# Performing raster and vector operations in Python using pyjeo

**Material provided by Dr. Pieter Kempeneers**

[pyjeo](https://jeodpp.jrc.ec.europa.eu/services/processing/pyjeohelp/) is the follow up of [PKTOOLS](http://pktools.nongnu.org/html/index.html), a suite of utilities written in C++ for image processing with a focus on remote sensing applications.
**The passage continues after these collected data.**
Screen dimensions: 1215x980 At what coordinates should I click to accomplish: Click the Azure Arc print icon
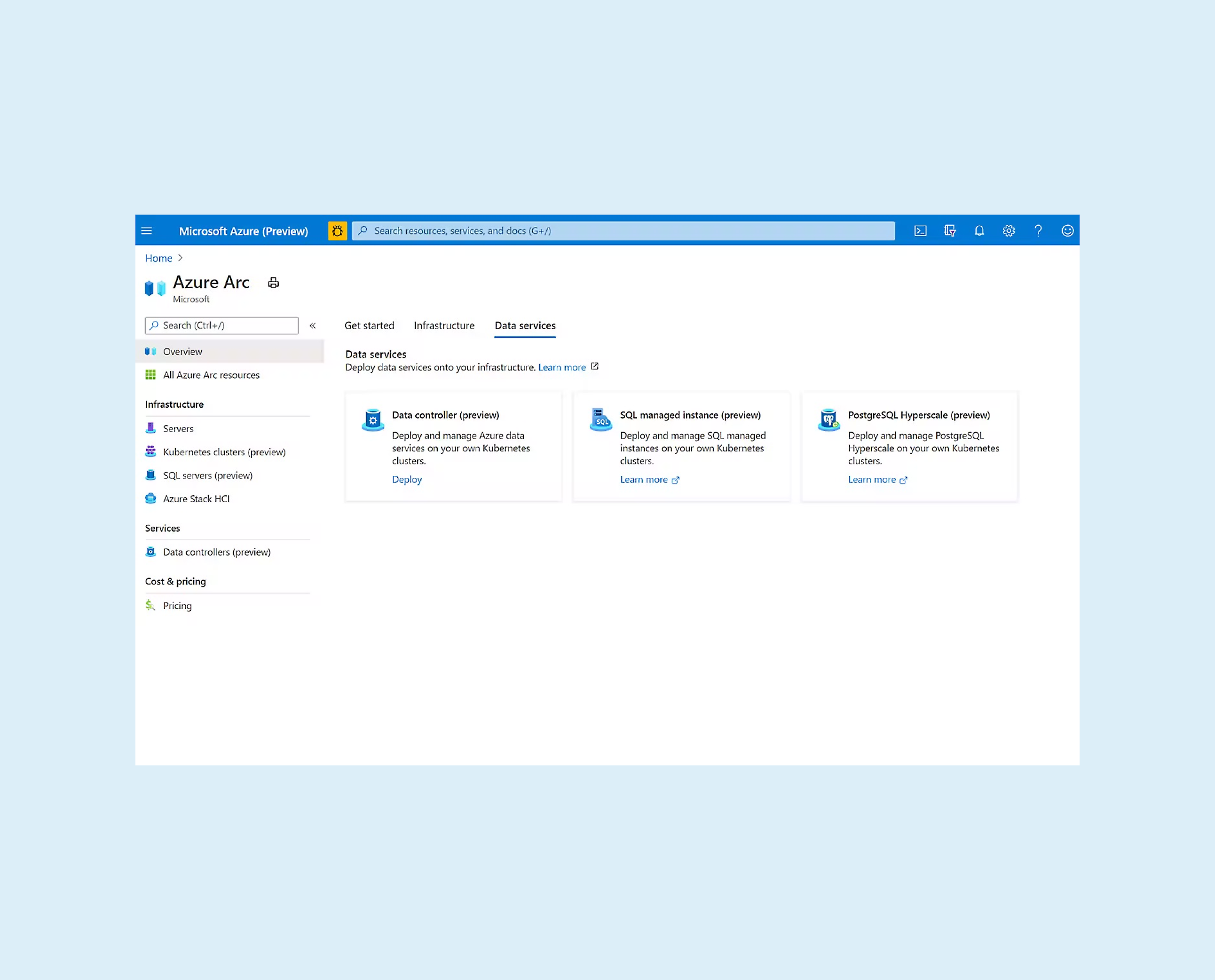click(x=273, y=282)
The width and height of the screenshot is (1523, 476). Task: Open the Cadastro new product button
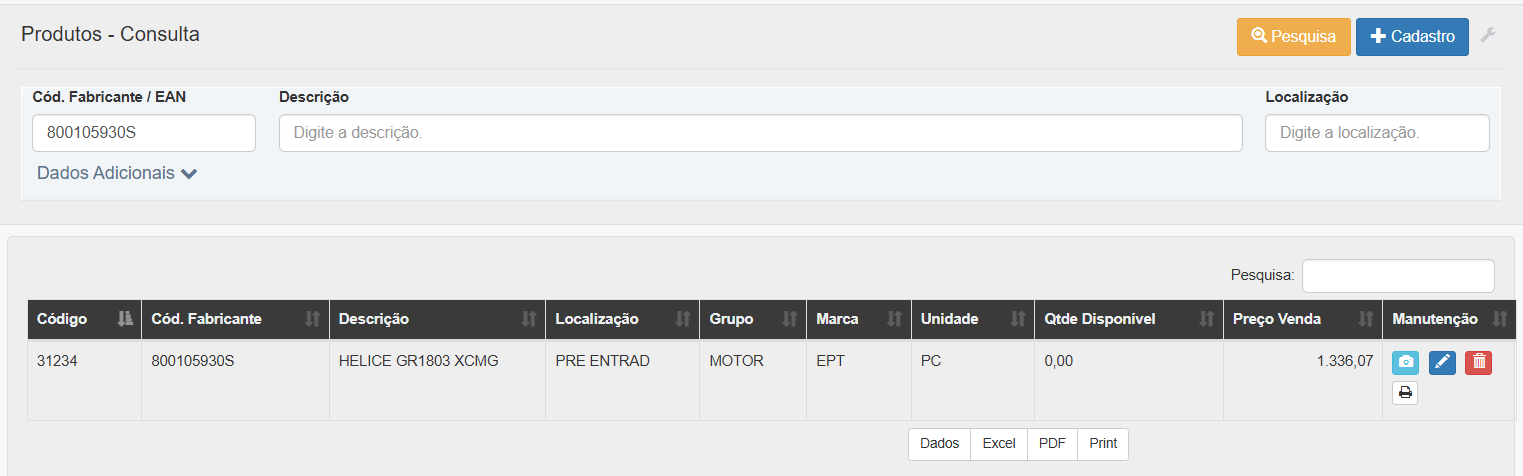click(x=1412, y=36)
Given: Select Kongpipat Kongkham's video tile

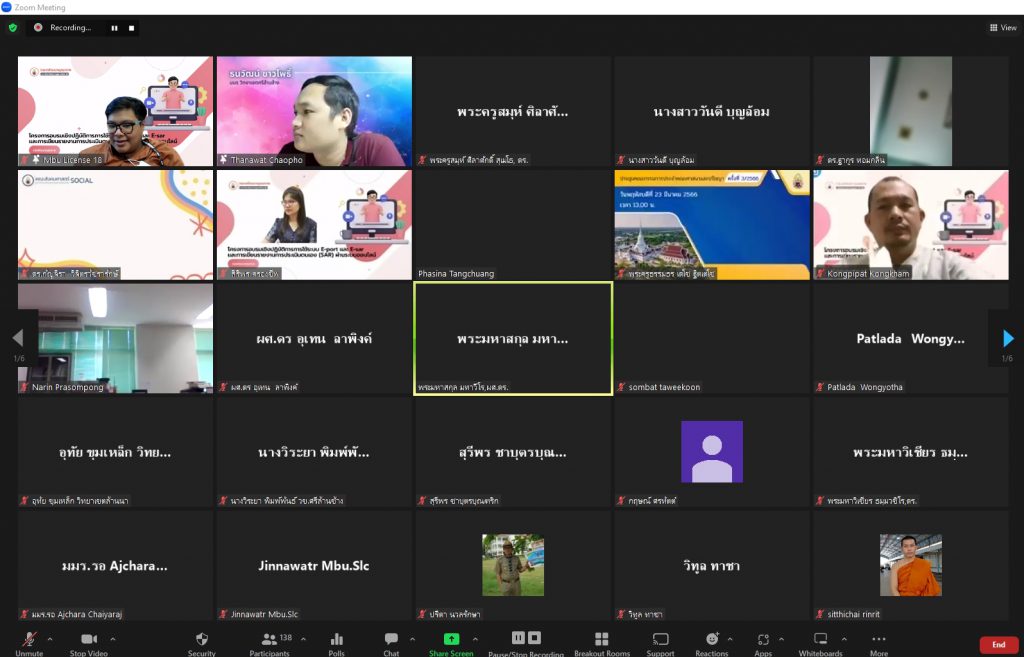Looking at the screenshot, I should pyautogui.click(x=910, y=224).
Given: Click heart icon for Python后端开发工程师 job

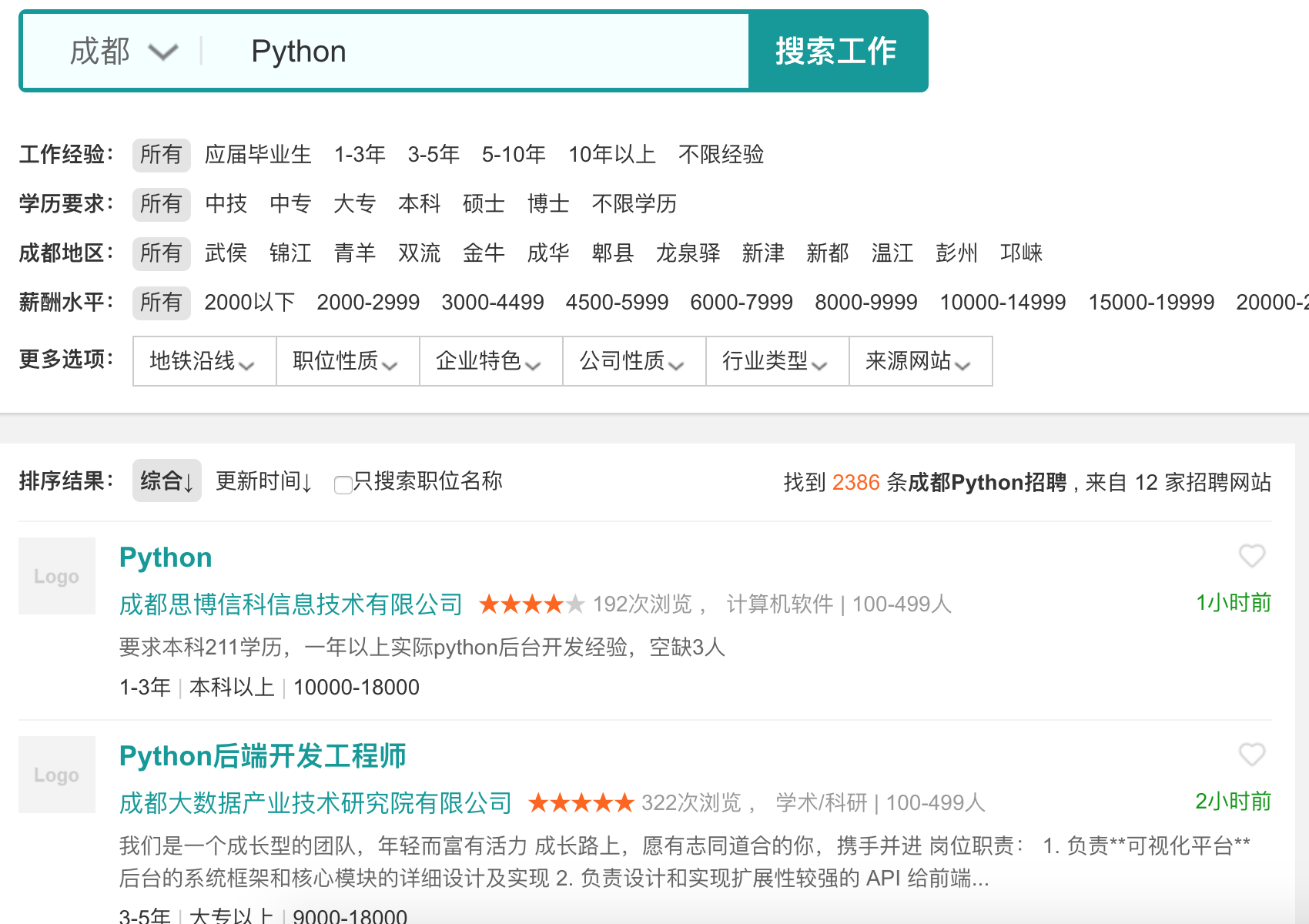Looking at the screenshot, I should (1251, 754).
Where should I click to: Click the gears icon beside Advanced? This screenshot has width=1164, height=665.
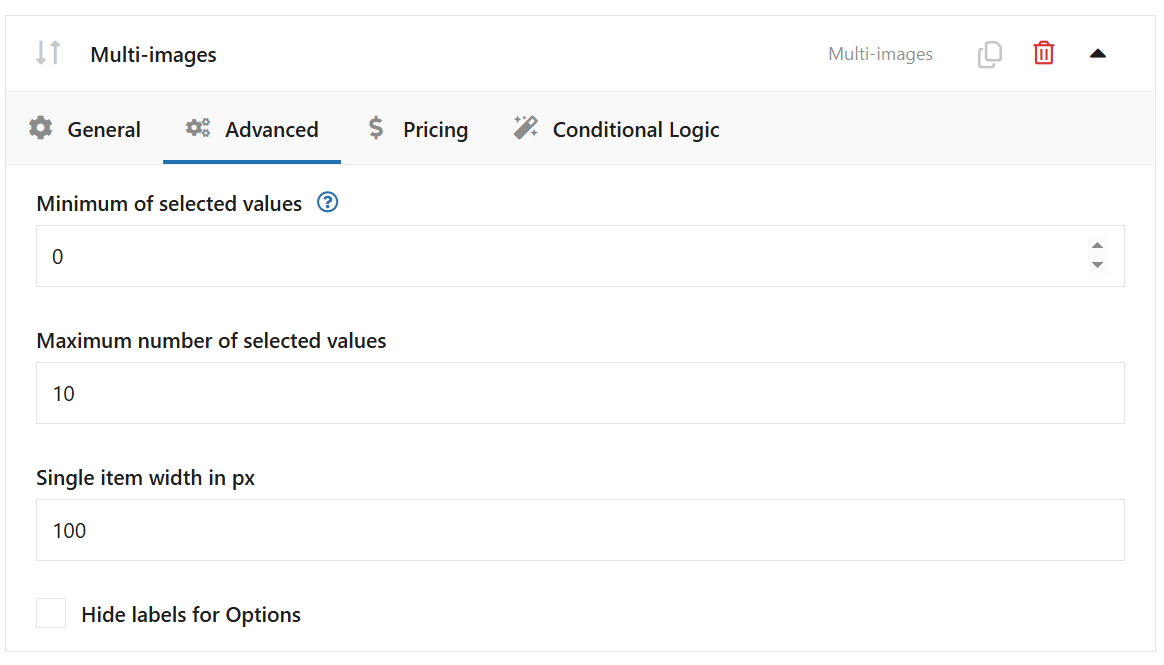(x=197, y=128)
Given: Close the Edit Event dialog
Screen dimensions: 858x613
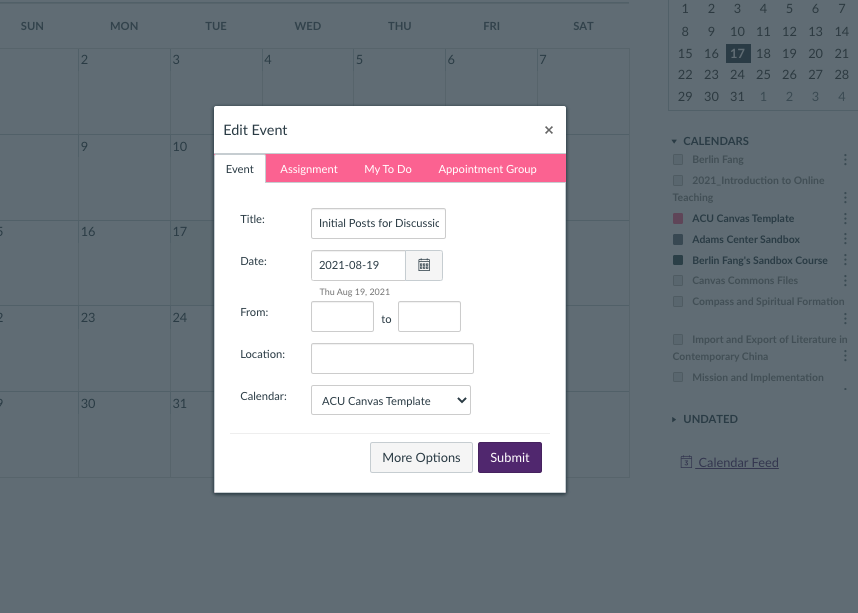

It is distributed under a General Public License (GPLv3) as a Python package.

The examples in this notebook replicate the exercises on [pktools](http://spatial-ecology.net/docs/build/html/PKTOOLS/pktools_osgeo.html) in order to appreciate the difference and still analogy for those that are familiar with pktools.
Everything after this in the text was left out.